TAMANI BISTRO
156 Toorak Rd, South Yarra, Melbourne

I had a friend visiting recently from Adelaide and she was complaining that Melbourne doesn’t have a lot of great bistros. Not like Rundle Street she said. And I almost agreed with her and I was wrong.

Melbourne does have great cheap bistros. You just have to know where to find them. In Carlton or Fitzroy or St Kilda or South Melbourne or South Yarra.

I mean the Blue Room on Clarendon Street, South Melbourne, is always full. And they serve the best smoked salmon pizza in this town. No doubt.

And there are heaps of other little bistros hidden away like Barolo on Toorak Road. It’s been there for more than twenty years. I lunched there the other day and the biggest, cheapest, seafood risotto, you’d find anywhere.

There’s also Cossi, a favourite of mine which combines a bar and bistro and serious restaurant in one. You can buy a big time meal or sit at the bar and have the best roast chicken and rocket salad on a baguette you’ll find anywhere in town for seven dollars fifty.

And to answer my e-mail guerrillas who say I am a toffy-nosed wanker who only drinks expensive shiraz and only eats at places you cannot afford - let me look at a place in Toorak Road.

It’s called Tomani’s. It’s in South Yarra, not far from Chapel Street. I was drawn to it after a loquacious review in the Age over Summer. From memory the reviewer said that in January deserted husbands - with their wives and kids gone to Lorne and Portsea - ate alone every day at two places. Romeo’s in Toorak and Tamani in South Yarra.

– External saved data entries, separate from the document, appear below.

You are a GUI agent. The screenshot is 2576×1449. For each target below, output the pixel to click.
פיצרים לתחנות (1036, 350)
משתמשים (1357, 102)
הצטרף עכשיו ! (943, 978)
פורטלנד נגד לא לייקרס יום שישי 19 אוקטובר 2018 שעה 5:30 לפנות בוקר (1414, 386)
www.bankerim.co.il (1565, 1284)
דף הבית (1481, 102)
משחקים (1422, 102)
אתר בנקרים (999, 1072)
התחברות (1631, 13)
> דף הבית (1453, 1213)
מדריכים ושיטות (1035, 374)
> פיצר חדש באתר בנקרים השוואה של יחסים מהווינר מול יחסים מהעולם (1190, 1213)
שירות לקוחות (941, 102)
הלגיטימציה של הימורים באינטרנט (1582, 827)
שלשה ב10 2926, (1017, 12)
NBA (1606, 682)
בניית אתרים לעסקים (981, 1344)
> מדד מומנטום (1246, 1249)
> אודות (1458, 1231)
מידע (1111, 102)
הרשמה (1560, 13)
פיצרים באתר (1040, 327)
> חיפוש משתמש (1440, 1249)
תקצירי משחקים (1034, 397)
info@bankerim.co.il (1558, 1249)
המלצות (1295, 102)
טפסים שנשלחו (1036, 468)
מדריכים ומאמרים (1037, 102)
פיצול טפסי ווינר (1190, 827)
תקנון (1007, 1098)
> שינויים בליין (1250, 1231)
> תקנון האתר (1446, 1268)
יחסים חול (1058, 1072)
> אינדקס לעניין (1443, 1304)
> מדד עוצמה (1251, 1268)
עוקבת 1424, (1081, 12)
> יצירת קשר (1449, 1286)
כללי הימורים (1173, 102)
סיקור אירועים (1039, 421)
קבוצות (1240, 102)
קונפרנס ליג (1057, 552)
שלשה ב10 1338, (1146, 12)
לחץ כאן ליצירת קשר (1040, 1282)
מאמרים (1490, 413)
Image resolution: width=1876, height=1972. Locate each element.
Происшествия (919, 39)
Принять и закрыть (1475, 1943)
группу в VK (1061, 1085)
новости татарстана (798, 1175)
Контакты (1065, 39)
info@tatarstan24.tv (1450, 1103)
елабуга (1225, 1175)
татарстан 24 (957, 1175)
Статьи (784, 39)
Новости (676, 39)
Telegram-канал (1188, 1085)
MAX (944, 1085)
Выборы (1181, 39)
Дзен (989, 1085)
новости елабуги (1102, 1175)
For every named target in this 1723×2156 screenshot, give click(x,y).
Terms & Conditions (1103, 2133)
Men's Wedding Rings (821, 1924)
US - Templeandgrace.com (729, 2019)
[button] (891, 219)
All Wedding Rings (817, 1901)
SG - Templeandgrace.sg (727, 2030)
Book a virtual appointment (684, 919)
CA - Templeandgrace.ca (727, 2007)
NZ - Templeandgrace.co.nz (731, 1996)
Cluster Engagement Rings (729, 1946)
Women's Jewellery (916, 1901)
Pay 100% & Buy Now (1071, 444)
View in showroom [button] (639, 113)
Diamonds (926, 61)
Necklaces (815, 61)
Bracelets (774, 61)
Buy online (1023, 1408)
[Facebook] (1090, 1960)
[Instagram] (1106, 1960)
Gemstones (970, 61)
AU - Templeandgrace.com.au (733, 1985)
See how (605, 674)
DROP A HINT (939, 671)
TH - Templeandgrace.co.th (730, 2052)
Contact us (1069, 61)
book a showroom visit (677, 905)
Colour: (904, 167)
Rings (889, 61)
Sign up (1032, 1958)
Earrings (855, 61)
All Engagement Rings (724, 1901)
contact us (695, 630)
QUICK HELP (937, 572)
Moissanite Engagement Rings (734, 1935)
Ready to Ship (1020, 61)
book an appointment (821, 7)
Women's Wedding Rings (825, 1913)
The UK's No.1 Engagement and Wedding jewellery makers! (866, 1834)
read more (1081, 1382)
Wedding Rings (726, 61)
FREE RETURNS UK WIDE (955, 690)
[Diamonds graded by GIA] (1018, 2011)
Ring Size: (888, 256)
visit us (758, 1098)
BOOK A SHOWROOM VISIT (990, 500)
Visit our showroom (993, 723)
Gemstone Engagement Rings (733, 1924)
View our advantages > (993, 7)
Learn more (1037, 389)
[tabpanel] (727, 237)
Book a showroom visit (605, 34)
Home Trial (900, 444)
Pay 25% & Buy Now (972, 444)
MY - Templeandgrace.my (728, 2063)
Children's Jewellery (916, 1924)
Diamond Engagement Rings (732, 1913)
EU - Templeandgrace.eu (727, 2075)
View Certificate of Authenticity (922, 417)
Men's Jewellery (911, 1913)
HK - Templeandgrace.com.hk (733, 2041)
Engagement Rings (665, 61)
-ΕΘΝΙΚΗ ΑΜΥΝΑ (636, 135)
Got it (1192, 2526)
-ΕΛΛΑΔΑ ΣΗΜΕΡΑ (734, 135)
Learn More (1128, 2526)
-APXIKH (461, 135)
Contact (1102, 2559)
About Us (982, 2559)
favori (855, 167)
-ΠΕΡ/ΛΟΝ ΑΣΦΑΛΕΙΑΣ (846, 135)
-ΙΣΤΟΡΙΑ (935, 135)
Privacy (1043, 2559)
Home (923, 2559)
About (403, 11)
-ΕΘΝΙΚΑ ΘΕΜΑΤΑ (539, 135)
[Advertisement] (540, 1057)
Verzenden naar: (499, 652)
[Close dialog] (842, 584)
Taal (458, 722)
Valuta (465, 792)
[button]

From memory the reviewer raved about the size of the dishes at Romeo’s and the shape of the waitresses breasts. He also said nice things about Tamani’s.

Now I have eaten at Romeo’s for fifteen years and even had a smoked salmon omelette and a side order of lean bacon as recently as yesterday.

But I decided to put a different nosebag on and went to Tamani on Saturday.

Hello! Who serves food this cheap any more? Entrees for nine dollars. Main courses for ten. Who charges only a dollar more for a main course these days?

The lasagna and the tagliatelle specials were only 12 bucks for huge servings.

They have name brand white and red wine for $3.50 and $4.50 a glass. Hello.

Take the whole family there for lunch and come home with change from fifty bucks.

There’s a great anti pasto display in the front and the narrow restaurant has three intimate rooms and a court yard.

It really is a walk back into the Sixties and Seventies at Sixties and Seventies prices.

Sure there are some downers. They serve the chunky Italian bread already buttered - and nobody wants buttered bread any more.

And it is annoying when you quickly decide on the twelve dollar special and its no longer available and they haven’t wiped it off the board. But if you are into traditional big serves of Italian family cooking-then Tamani’s is the place to go.